The market experienced a broad-based selloff on worries that the newly identified coronavirus would spread and be as devastating as SARS was in 2002 and 2003.

Anxieties were accentuated after a U.S. citizen who recently returned to Seattle from a trip to central China was diagnosed with the virus. The U.S. is the fifth country to report seeing the illness, following China, Thailand, Japan, and South Korea.

Airlines and leisure companies felt the largest impact. Air Canada's shares dropped 4.5 per cent to $48.84 after hitting a low of $47.68 in trading on the Toronto Stock Exchange.

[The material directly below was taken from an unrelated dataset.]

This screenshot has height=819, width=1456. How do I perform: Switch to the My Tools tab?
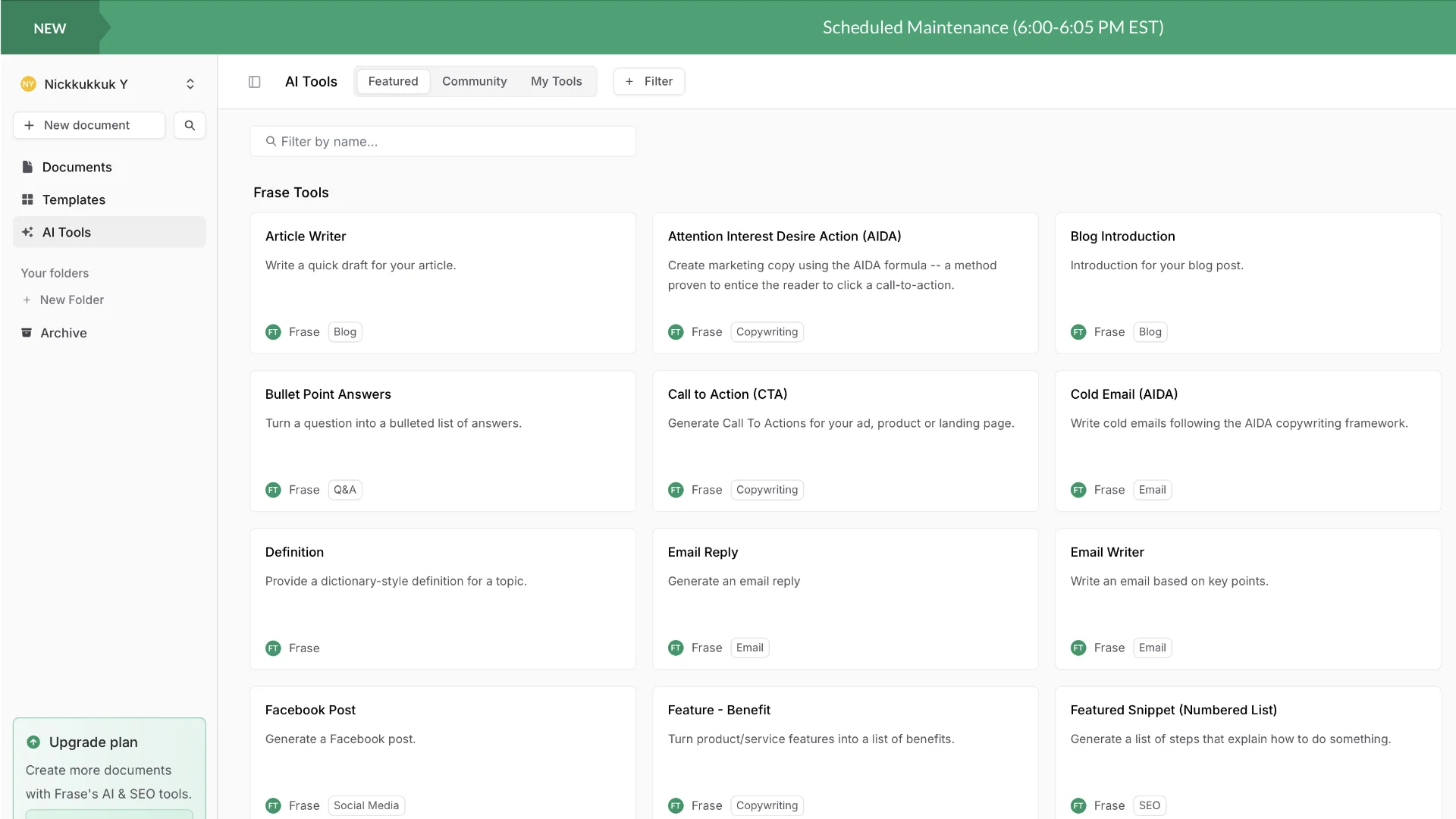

Market concerns are growing as Chinese New Year approaches on Saturday, said Dominique Barker, portfolio manager at CIBC Asset Management

"Any time you have uncertainty in the market you tend to have an overreaction either way and so right now the uncertainty is related to the coronavirus and so we're just seeing selling," she said in an interview.

Investors could also be using the virus as an excuse to sell, particularly commodities, because markets have been so strong so far this year.

"Our materials analyst said that people are using the coronavirus as an excuse to press the sell button on some of the commodities like copper," Barker said.

Partially offsetting the virus impact on airline shares was Boeing's afternoon announcement that it anticipates regulators won't allow its 737 Max to fly until June or July.

Barker said airline stocks rebounded a bit on the news because a continued tightening of the airplane market allows airlines to keep ticket prices higher.

The S&P/TSX composite index closed down 25.11 points at 17,572.28 after hitting an intraday low of 17,536.31.

In New York, the Dow Jones industrial average was down 152.06 points or the second-largest daily decrease of the year to 29,196.04. The S&P 500 index was down 8.83 points at 3,320.79, while the Nasdaq composite was down 18.13 points at 9,370.81.

The Canadian dollar traded for 76.53 cents US compared with an average of 76.61 cents US on Monday.

Health care led the TSX lower, followed by energy and industrials.

Health care decreased 2.3 per cent as cannabis producers saw their share prices fall with Cronos Group Inc., Aurora Cannabis Inc. and Hexo Corp. each decreasing about five per cent.

Lower crude oil and natural gas prices pushed energy lower with Crescent Point Energy Corp. and Husky Energy Inc. down 5.9 and 5.5 per cent respectively.

The March crude contract was down 20 cents US$58.38 per barrel and the February natural gas contract was down 10.8 cents at US$1.895 per mmBTU.

Consumer discretionary was up a little despite shares of Spin Master Corp. losing 4.9 per cent after the toy maker warned that its 2019 sales were going to be worse than expected because of problems with its distribution system, a softer U.S. market, and fallout from trade disputes.

Materials climbed slightly despite lower metal prices with Kinross Gold Corp. up 3.2 per cent.

The February gold contract was down US$2.40 at US$1,557.90 an ounce and the March copper contract was down 5.2 cents at US$2.79 a pound.